Investors are likely feeling “once burned, twice shy” after such a tumultuous 2011, but a little prudence and smart picking in 2012 may help savvy investors come out ahead.

Stephenson expects some energy names, for instance, to do well, especially if they focus on oil, which has been trading at a much more robust price than natural gas for some time now.

Copper and other base metals are also expected to be strong, and “gold will probably continue its winning streak in 2012,” Stephenson added.

Real estate investment trusts are expected to be a bright spot, though more so in the United States than in Canada, where they’ve already enjoyed a strong run in 2011, he said. REITS own properties like shopping malls, are taxed favourably and tend to have high yields.

Tim Caulfield, who co-manages the Bissett Canadian Equity Fund for Franklin Templeton Investments, said there are two ways to view investing in stocks.
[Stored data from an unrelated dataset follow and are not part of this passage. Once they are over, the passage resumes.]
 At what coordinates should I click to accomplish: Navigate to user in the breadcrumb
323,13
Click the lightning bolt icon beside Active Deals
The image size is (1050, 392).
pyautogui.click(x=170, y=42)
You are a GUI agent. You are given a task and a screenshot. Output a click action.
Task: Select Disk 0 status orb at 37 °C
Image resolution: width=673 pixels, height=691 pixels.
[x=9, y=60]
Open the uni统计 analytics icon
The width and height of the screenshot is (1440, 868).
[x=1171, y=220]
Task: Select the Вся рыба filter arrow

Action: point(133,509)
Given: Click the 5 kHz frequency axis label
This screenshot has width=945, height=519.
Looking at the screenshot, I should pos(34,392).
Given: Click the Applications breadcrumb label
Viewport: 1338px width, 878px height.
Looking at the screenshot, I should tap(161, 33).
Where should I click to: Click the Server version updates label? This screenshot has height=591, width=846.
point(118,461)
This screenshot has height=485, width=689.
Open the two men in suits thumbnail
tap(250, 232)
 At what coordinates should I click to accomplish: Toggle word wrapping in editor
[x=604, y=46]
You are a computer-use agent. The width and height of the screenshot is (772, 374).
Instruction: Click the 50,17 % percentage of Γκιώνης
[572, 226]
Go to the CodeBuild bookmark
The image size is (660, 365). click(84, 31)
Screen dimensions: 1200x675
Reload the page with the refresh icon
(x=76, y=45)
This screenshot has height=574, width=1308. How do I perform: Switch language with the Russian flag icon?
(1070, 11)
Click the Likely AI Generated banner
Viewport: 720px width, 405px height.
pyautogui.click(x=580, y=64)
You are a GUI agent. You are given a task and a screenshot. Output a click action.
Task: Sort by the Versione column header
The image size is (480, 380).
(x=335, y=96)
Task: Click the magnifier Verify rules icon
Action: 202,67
“On one hand you have the more defensive sectors and interest-sensitive types of sectors, like consumer staples, telecom, utilities, which have held in well or even advanced nicely in 2011 and entering 2012,” he said, noting those businesses have benefited from low-interest rates.

On the other hand are cyclical businesses that are more sensitive to swings in the overall economy: energy, materials and consumer discretionary goods.

That doesn’t mean Caulfield’s fund is necessarily shying away from those sectors; the risk is often factored into those companies’ share prices, presenting good value for patient investors.

The key to those is focusing on quality, Caulfield said.

“These are businesses that can manage through more difficult environments and emerge from more difficult environments with their long-term growth and profitability profiles intact,” he said.

KCM Wealth Management portfolio manager Adrian Mastracci said he expects 2012 to be a volatile year, with so much uncertainty lingering in the Eurozone and the United States.

“We don’t think this year, 2012, is going to be a huge banner year,” he said from Vancouver.

That’s why Mastracci said investors should look to “quality steady income.”

“I want the large companies, hopefully those that have the probability of increasing the dividend,” he said.

“Therefore at the end of the year, my income intake will be a little better than at the beginning of the year.”

Mastracci doesn’t like to focus on which sectors are expected to perform better than others, but rather on putting together a well-balanced portfolio.

“We still expect a roller coaster on the various hot and cold sectors — things that are cold now will get warmer; things that are hot now will get colder,” said Mastracci.

That’s why diversification is crucial, he said.

“Hopefully you don’t want everything in the portfolio to be moving in the same way, unless that was up.”